TASK DIRECTIONS:
In the records below, take the line with "The height and" and all lines after it, and copy them exactly, pictures excluded.

Records contained in a dataset
•••

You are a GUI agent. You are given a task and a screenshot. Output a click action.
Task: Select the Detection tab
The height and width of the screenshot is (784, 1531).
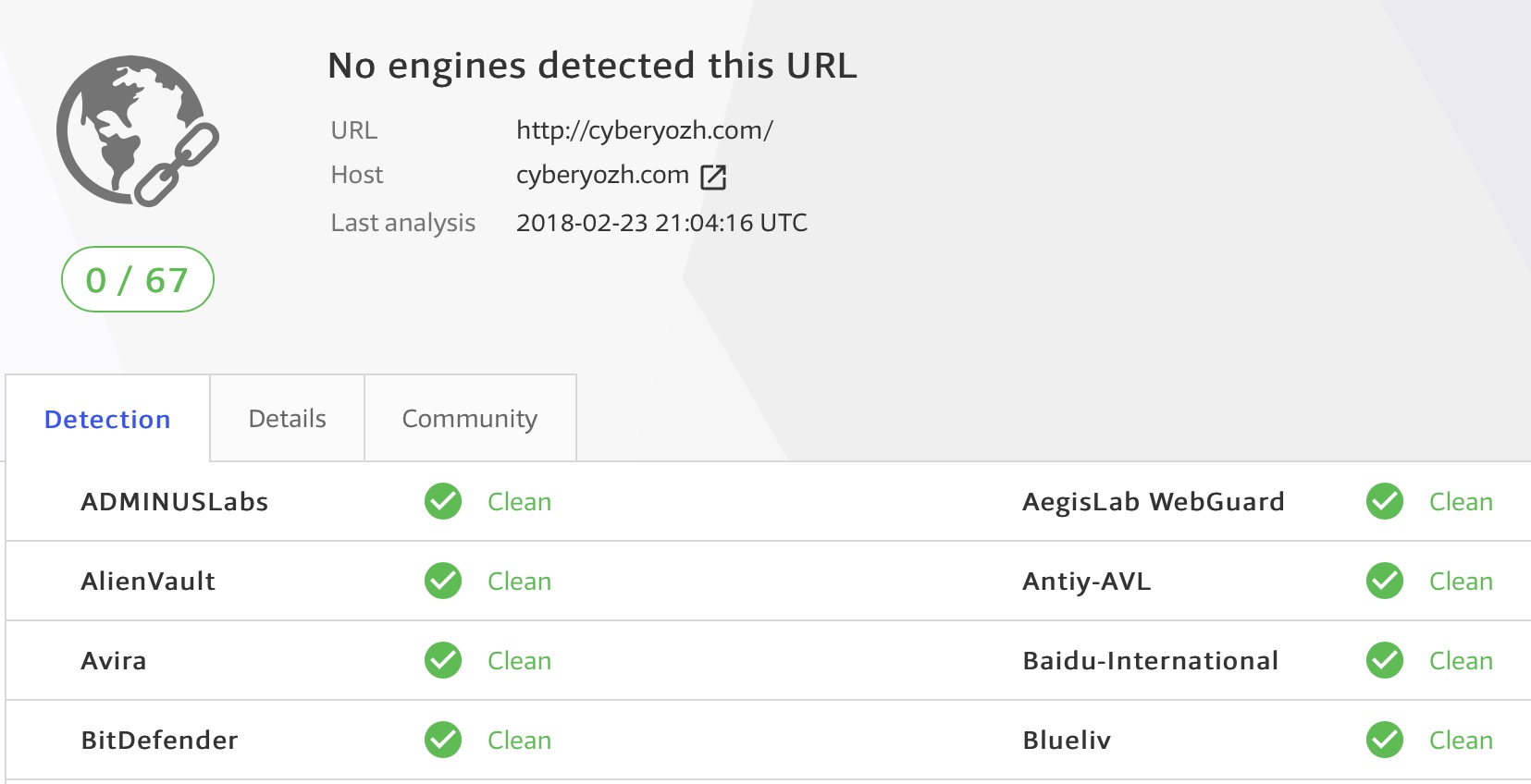pyautogui.click(x=107, y=420)
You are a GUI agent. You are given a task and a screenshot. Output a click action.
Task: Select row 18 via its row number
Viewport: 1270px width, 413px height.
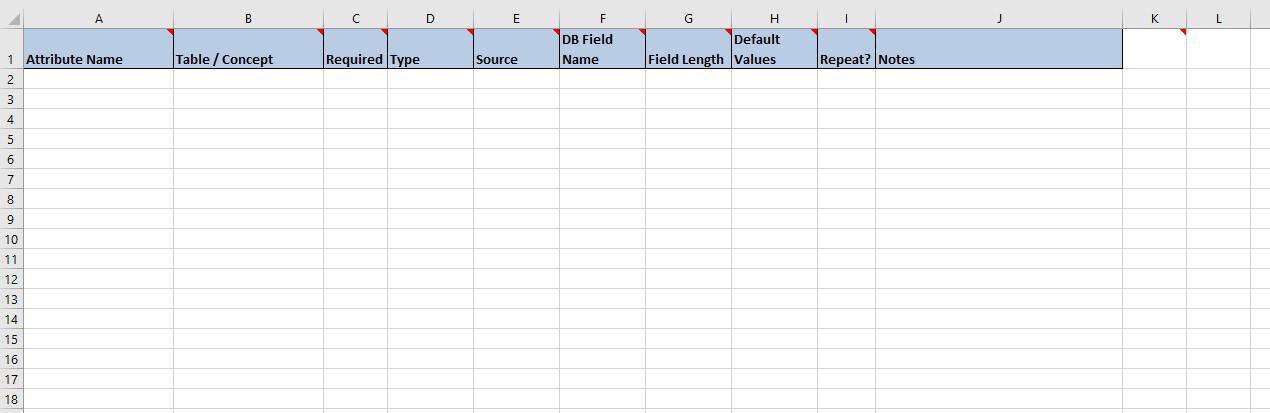(x=10, y=399)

•••

EXERCISE RESULT:
The height and width of the screenshot is (784, 1531).
pyautogui.click(x=107, y=420)
You are a GUI agent. You are given a task and a screenshot. Output a click action.
Task: Select row 18 via its row number
Viewport: 1270px width, 413px height.
(x=10, y=399)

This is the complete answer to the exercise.